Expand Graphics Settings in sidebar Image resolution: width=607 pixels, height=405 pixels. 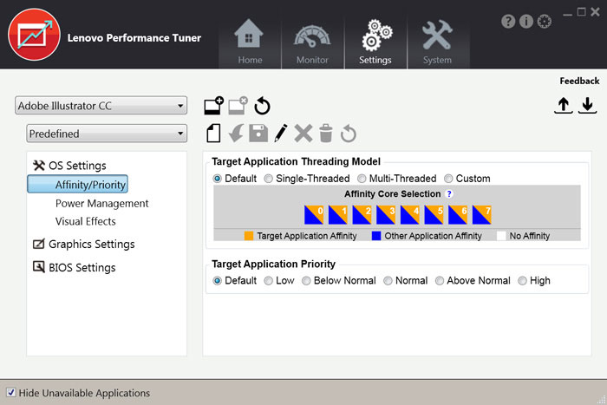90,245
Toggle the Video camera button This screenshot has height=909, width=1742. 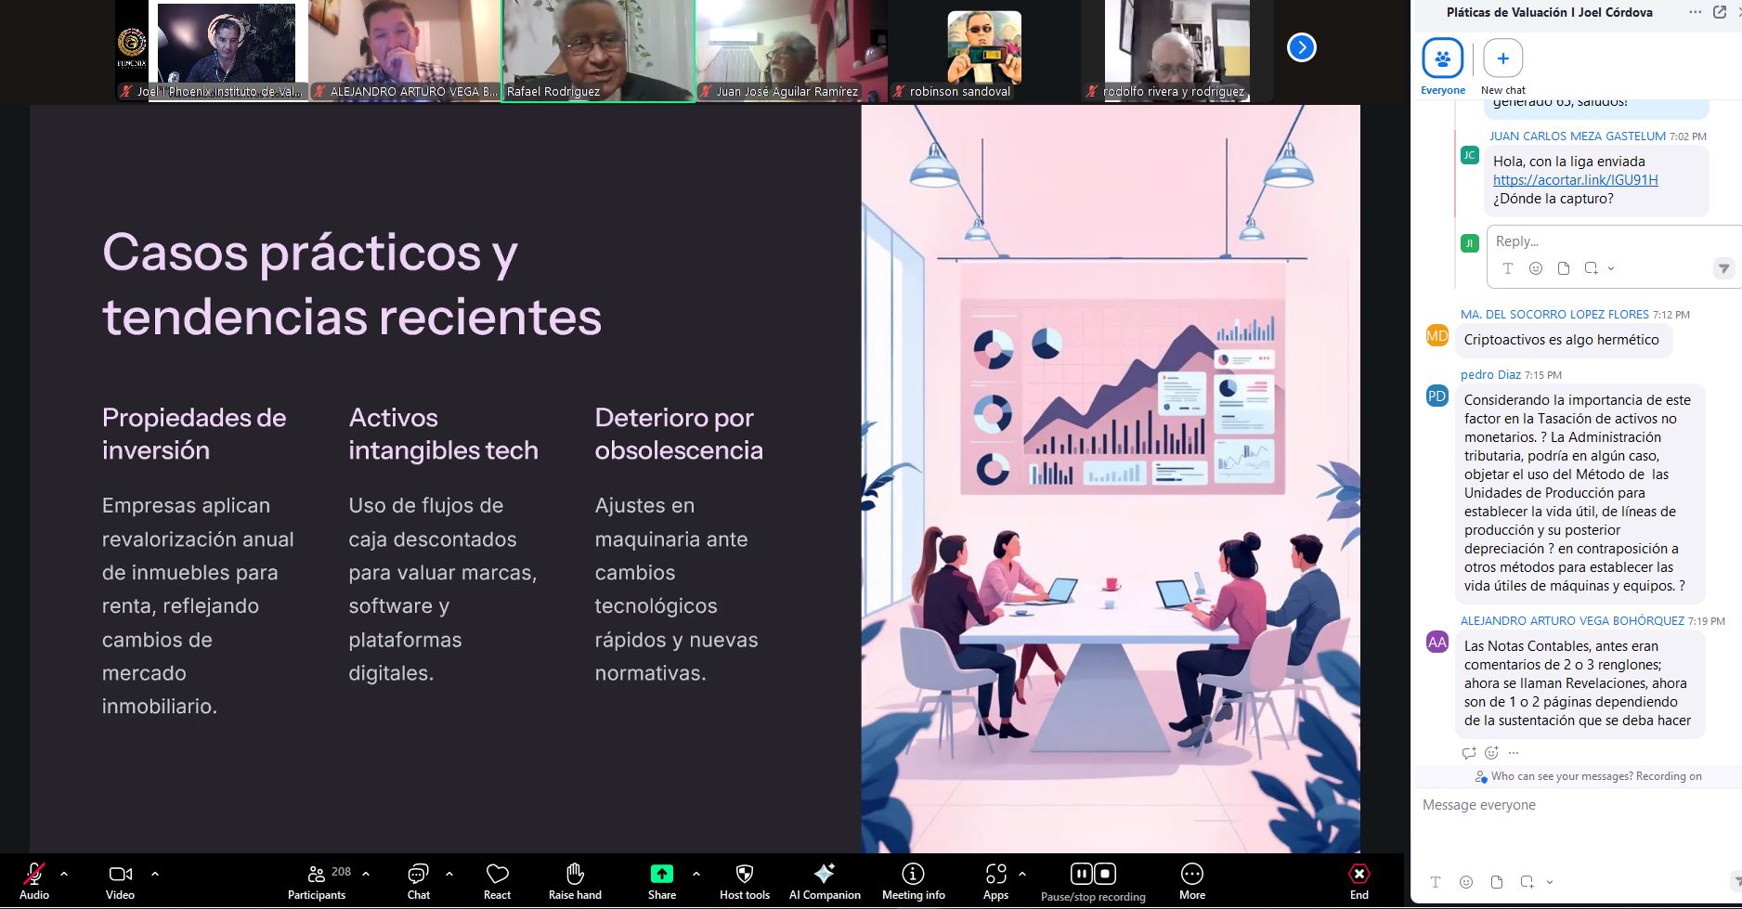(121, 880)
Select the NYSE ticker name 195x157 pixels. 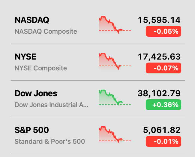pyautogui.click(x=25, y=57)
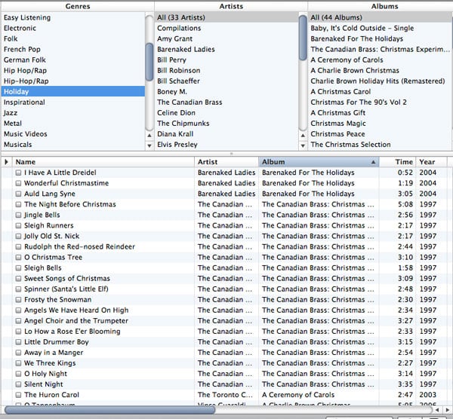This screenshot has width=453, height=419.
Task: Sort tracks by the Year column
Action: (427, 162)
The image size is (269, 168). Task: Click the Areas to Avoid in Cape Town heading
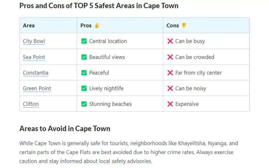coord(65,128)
····················
◆ **Task statement**:
Return the lines from the one containing "The image size" through the last line of the records, both included, exactly as written and with no pictures.

◆ **Your response**:
The image size is (269, 168). Task: Click the Areas to Avoid in Cape Town heading
coord(65,128)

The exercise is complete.